Session: 332. Anticoagulation and Antithrombotic Therapy: Poster II
Hematology Disease Topics & Pathways:
SARS-CoV-2/COVID-19, Coronaviruses, anticoagulant drugs, Bleeding and Clotting, Diseases, Non-Biological, Therapies, platelets, Thrombosis, Biological Processes, Cell Lineage, Thromboembolism, Study Population, Thrombotic Disorders
Hypercoagulability is a well-known mechanism of injury in patients with COVID-19 (Rico-Mesa et al Cardiology 2020). There are several clinical reports suggesting higher incidence of venous as well as arterial thromboembolism in the infected individuals. Patients with evidence of thromboembolism are at higher risk of poor outcomes as well (Bilaloglu et al JAMA 2020). The underlying mechanism is thought to be due to increased platelet aggregation and activation (Manne et al Blood 2020) along with inflammatory activation of the coagulation cascade that can lead to a hypercoagulable state (McGonagle et al Lancet Rheumatology 2020). There is a suggestion that anticoagulation is associated with reduction in mortality in COVID-19 infections (Paranjpe et al Cardiology 2020). However, the role of antiplatelet therapy has not been very well described or studied. In this study we investigated the outcomes for patients who were on antiplatelet therapy or full dose anticoagulation at baseline who developed COVID-19 infections.

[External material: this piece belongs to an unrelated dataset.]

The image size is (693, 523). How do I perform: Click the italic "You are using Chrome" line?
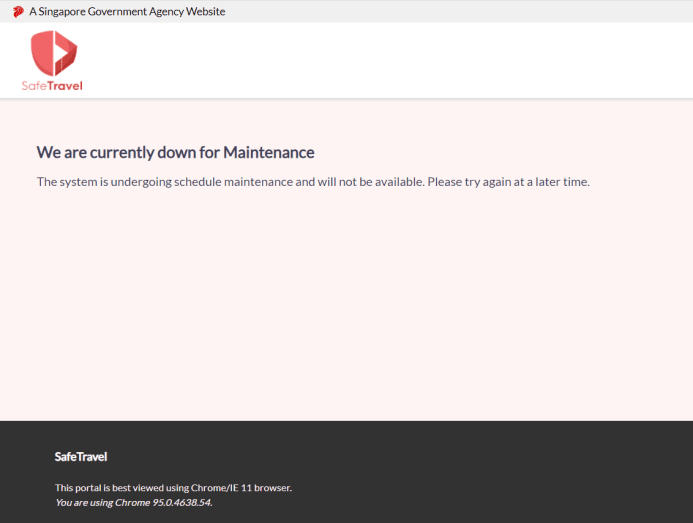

This is a retrospective electronic chart review of patients admitted to New York-Presbyterian Brooklyn Methodist Hospital (NYP BMH), a Weill Cornell Medicine-affiliated hospital in Brooklyn, NY. Patients who were diagnosed and hospitalized for COVID-19 between March to April 2020 were included. Clinical data was extracted manually from electronic medical record (EMR). Patients were divided into 3 cohorts, considered “high risk” due to chronic comorbidities which required therapeutic anticoagulation and/or antiplatelet therapy. The first cohort included patients on single or dual antiplatelet therapy (Aspirin, Clopidogrel, Ticagrelor, Prasugrel, Aspirin-Dipyridamole or dual antiplatelet therapy) prior to admission and continued on admission (AP only). The second cohort included patients on anticoagulation (therapeutic Coumadin, Apixaban, Rivaroxaban, Enoxaparin) without antiplatelet therapy prior to admission, and continued on equivalent anticoagulation inpatient (AC only). The third included patients who were on both antiplatelet therapy and therapeutic anticoagulation (AP + AC). Additionally, we collected data on baseline characteristics, demographics, and outcomes. The primary outcome of the study was inpatient mortality. Secondary outcomes were median length of stay, ICU admission, Intubation requirement, bleeding, transfusions of blood products, development of venous thromboembolism and myocardial infarction. Chi-squared analyses were performed to determine statistical significance.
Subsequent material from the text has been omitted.